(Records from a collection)
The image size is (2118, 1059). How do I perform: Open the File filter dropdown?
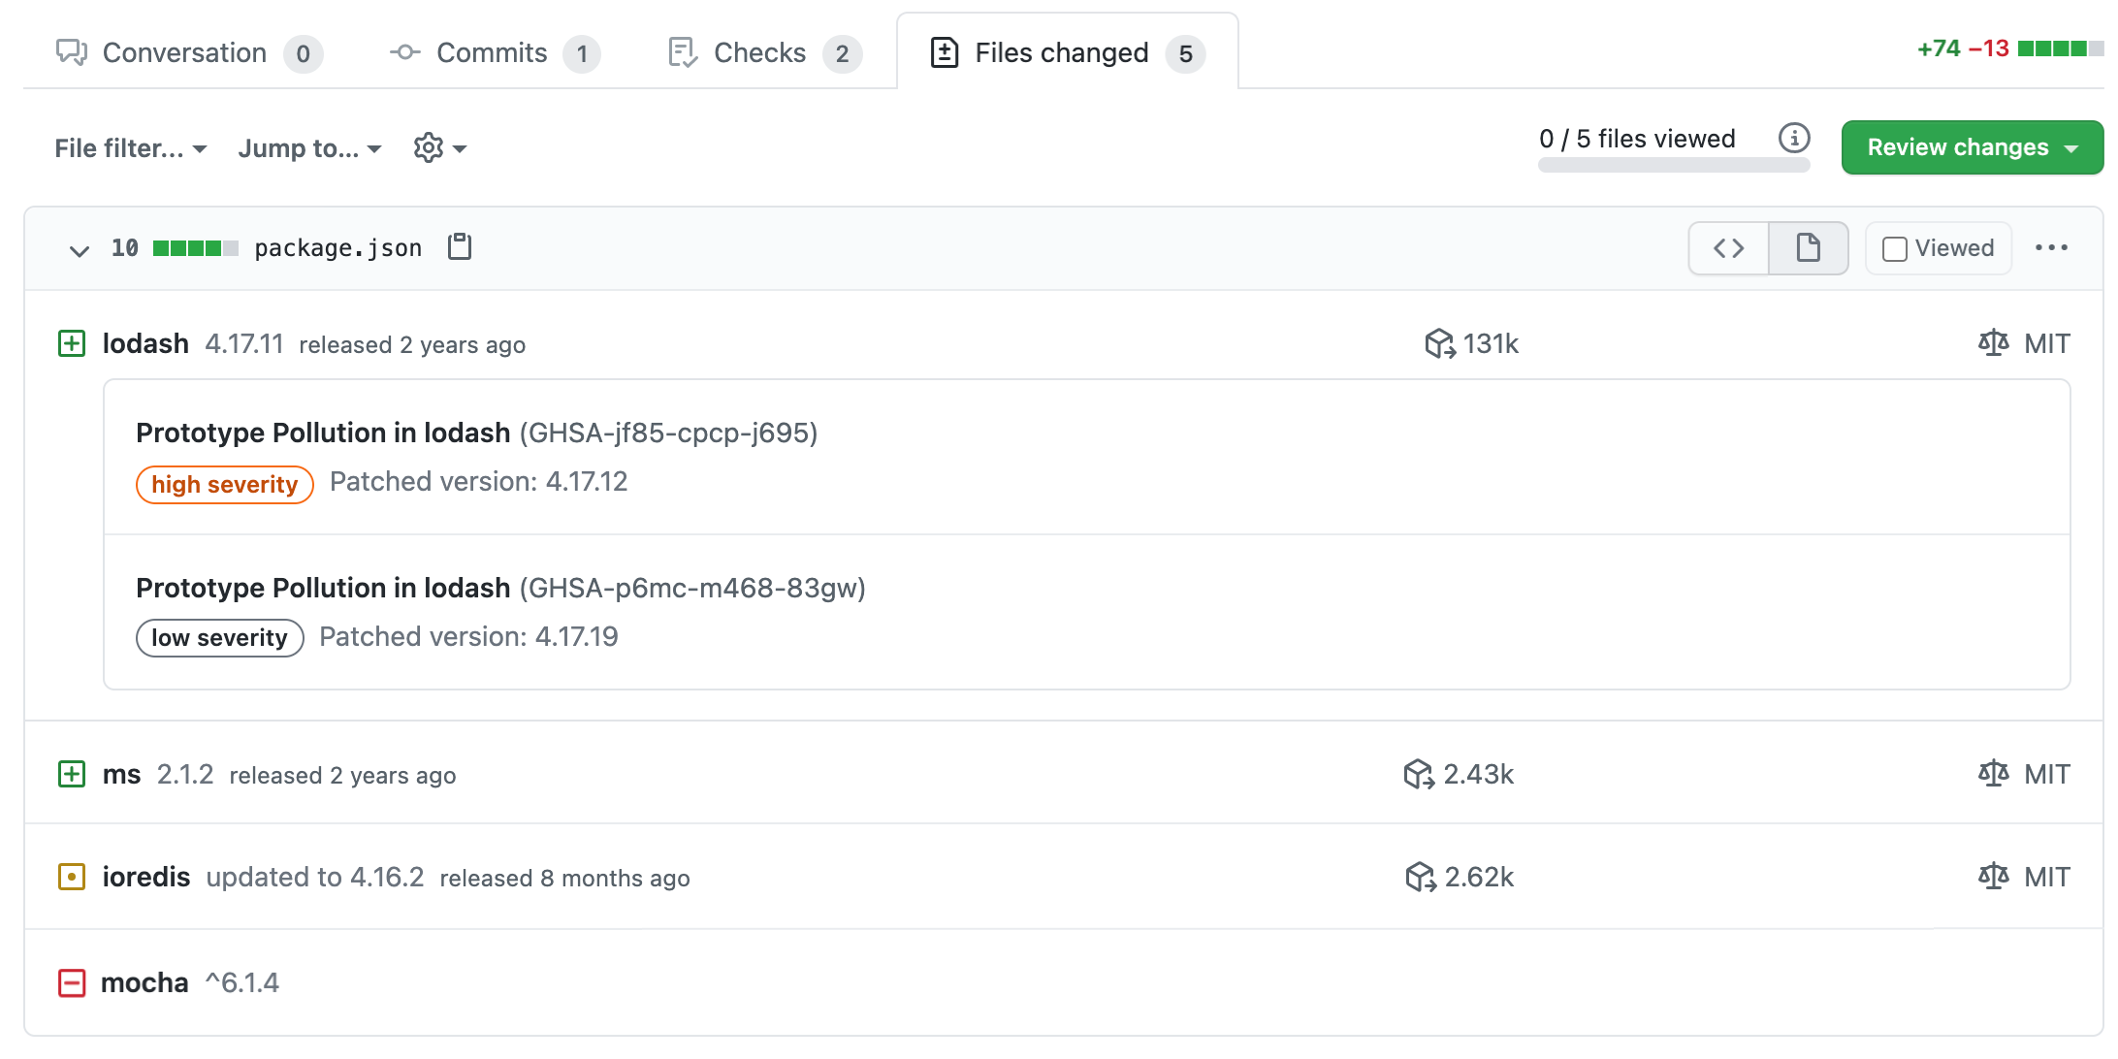point(130,147)
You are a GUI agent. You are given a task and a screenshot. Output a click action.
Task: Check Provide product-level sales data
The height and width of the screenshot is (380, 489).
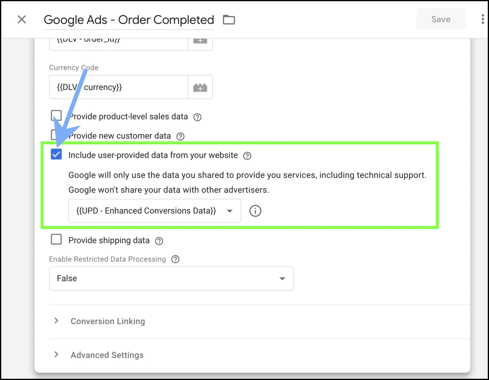tap(56, 115)
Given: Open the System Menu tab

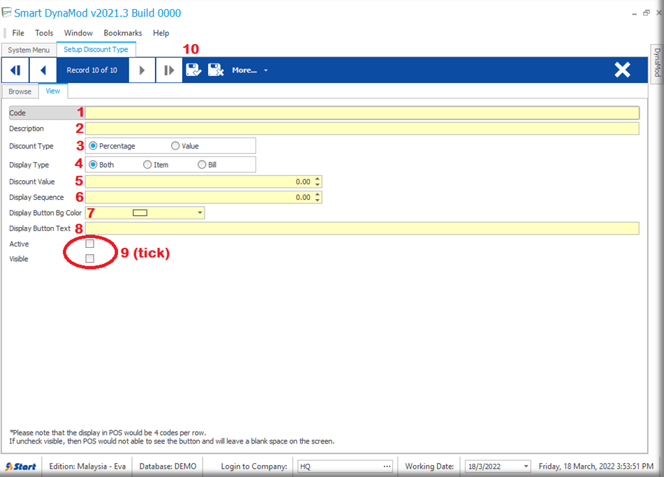Looking at the screenshot, I should tap(29, 50).
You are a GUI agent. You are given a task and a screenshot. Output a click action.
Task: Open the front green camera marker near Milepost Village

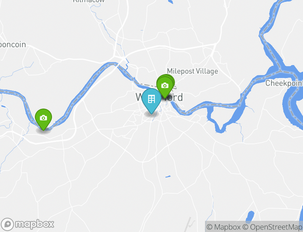[164, 86]
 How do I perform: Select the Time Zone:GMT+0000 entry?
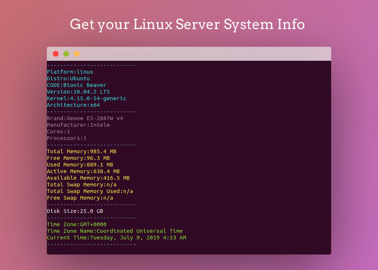77,224
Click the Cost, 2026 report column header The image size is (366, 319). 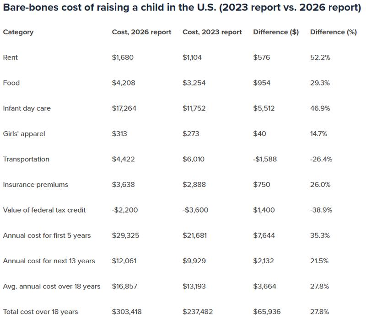[x=141, y=32]
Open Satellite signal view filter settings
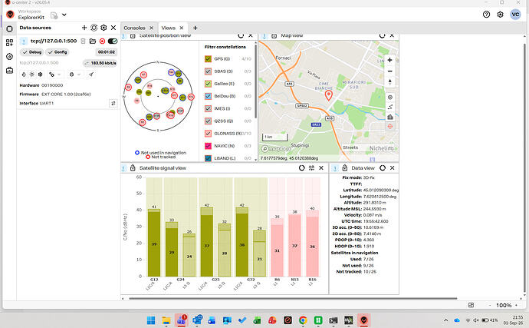 pos(311,168)
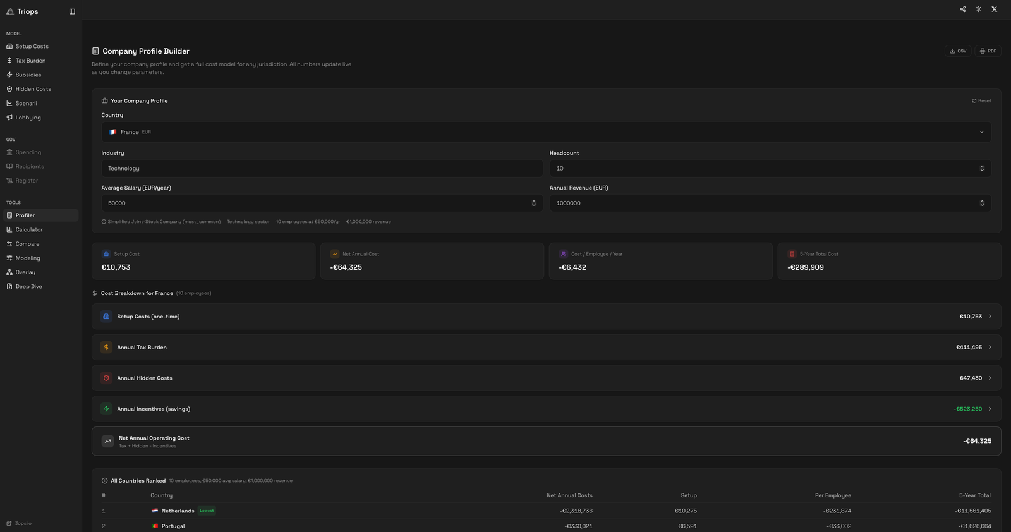Open the Country dropdown showing France
1011x532 pixels.
click(546, 132)
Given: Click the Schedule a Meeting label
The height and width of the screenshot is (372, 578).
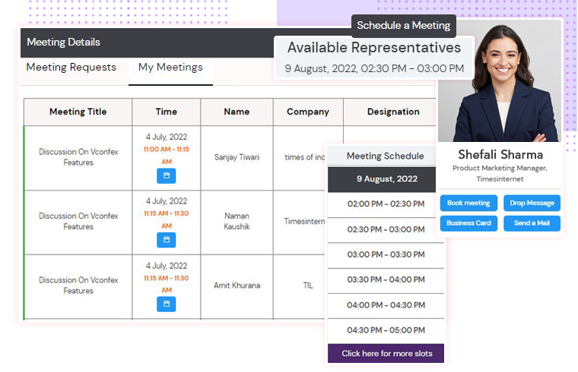Looking at the screenshot, I should [x=404, y=26].
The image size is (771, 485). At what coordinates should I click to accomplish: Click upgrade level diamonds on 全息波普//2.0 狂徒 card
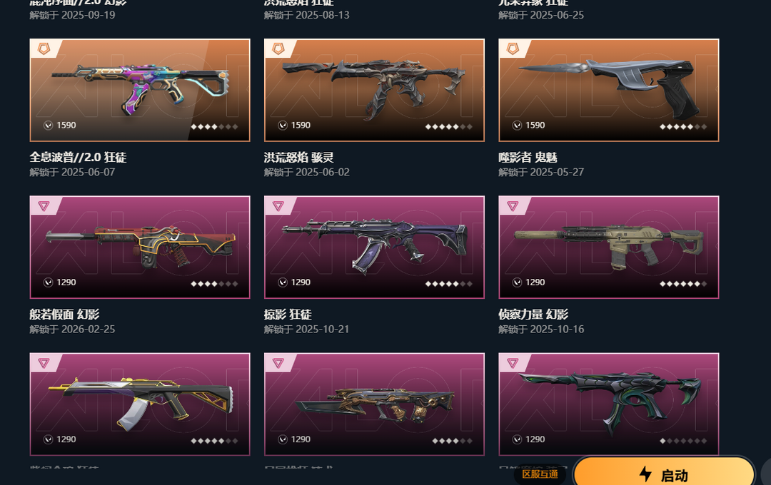pos(214,127)
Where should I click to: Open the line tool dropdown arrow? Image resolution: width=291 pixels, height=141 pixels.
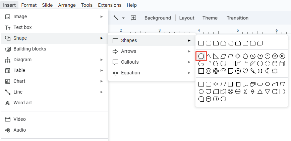(123, 18)
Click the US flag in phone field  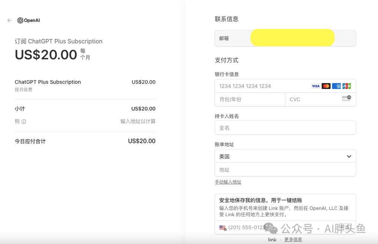pos(222,228)
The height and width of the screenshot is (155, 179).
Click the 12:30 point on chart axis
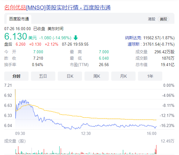pos(86,133)
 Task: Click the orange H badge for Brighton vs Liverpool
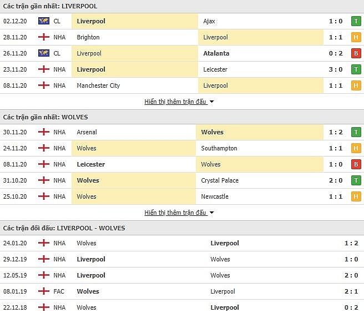click(356, 37)
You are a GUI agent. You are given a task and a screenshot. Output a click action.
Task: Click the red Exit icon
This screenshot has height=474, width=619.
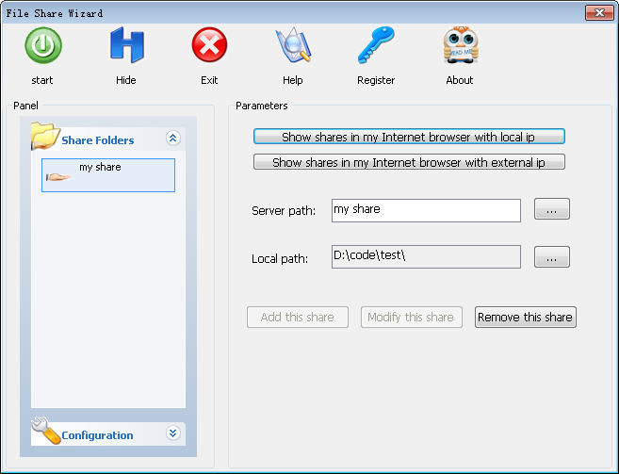tap(209, 45)
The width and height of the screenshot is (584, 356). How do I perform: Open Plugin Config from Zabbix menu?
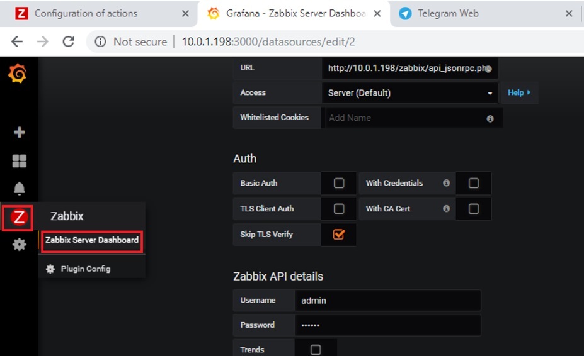pyautogui.click(x=85, y=269)
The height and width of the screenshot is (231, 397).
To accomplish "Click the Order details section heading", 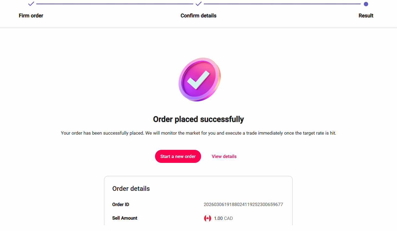I will point(131,189).
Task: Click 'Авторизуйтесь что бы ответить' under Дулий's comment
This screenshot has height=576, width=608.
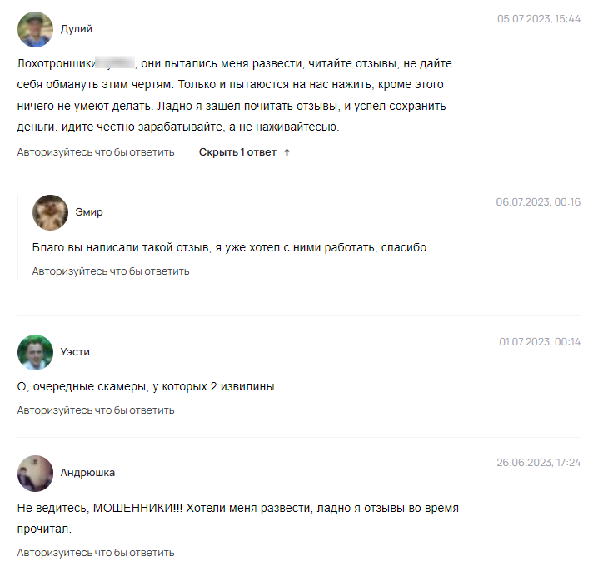Action: click(x=96, y=152)
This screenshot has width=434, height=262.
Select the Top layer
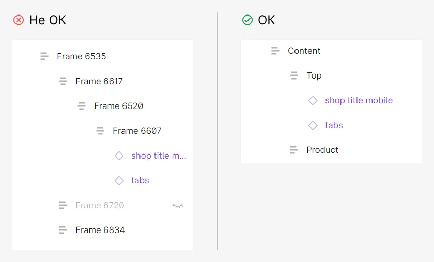pyautogui.click(x=314, y=75)
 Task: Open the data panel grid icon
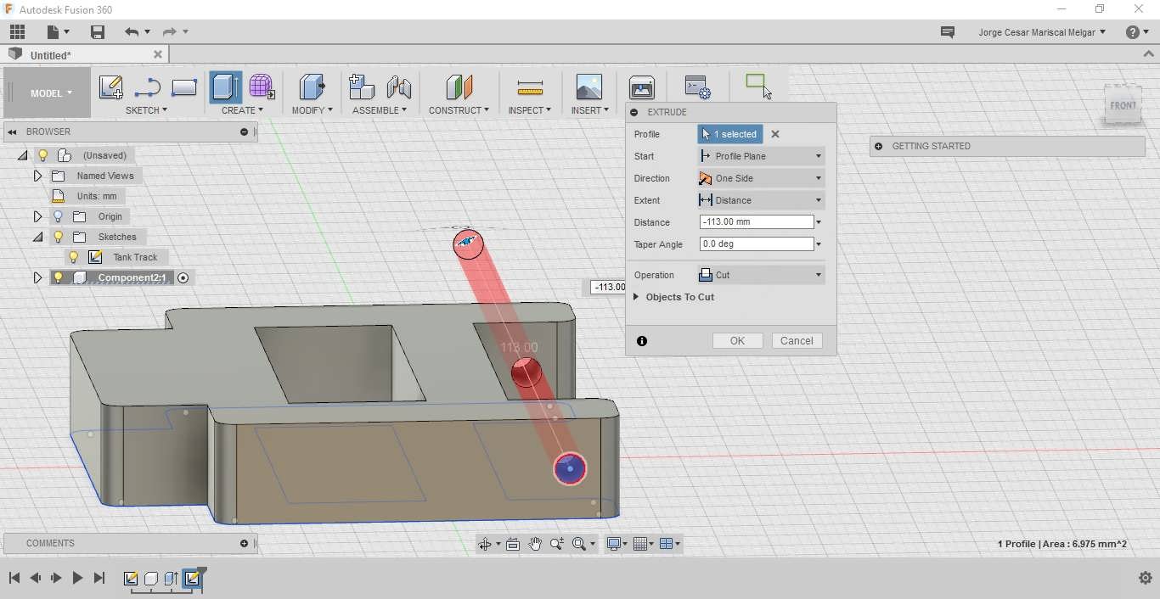click(x=17, y=32)
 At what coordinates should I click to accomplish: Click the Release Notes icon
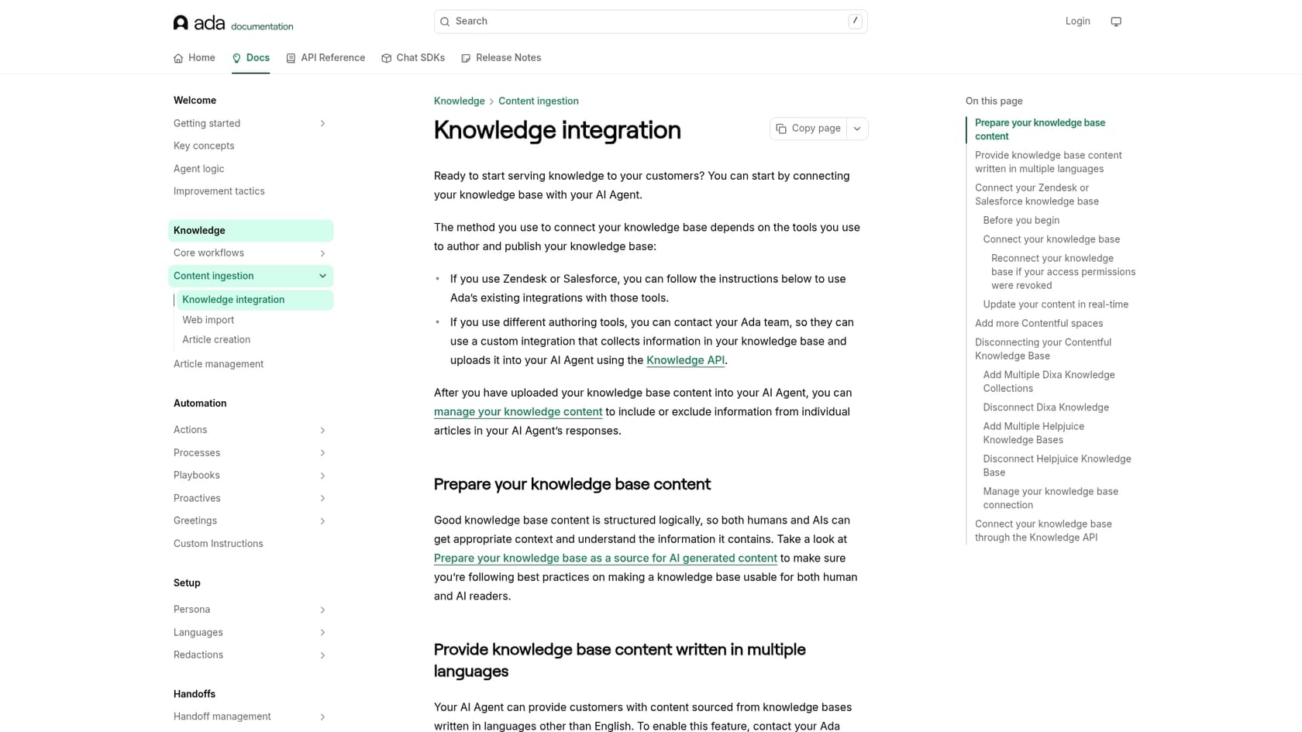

What the exercise asks:
What the answer must hold is the exact text of every line from the one containing "Task: Open the data panel grid icon" through the end of the data, minus any pictures.

Worked solution:
 Task: Open the data panel grid icon
click(x=17, y=32)
 At what coordinates should I click to accomplish: Click the Release Notes icon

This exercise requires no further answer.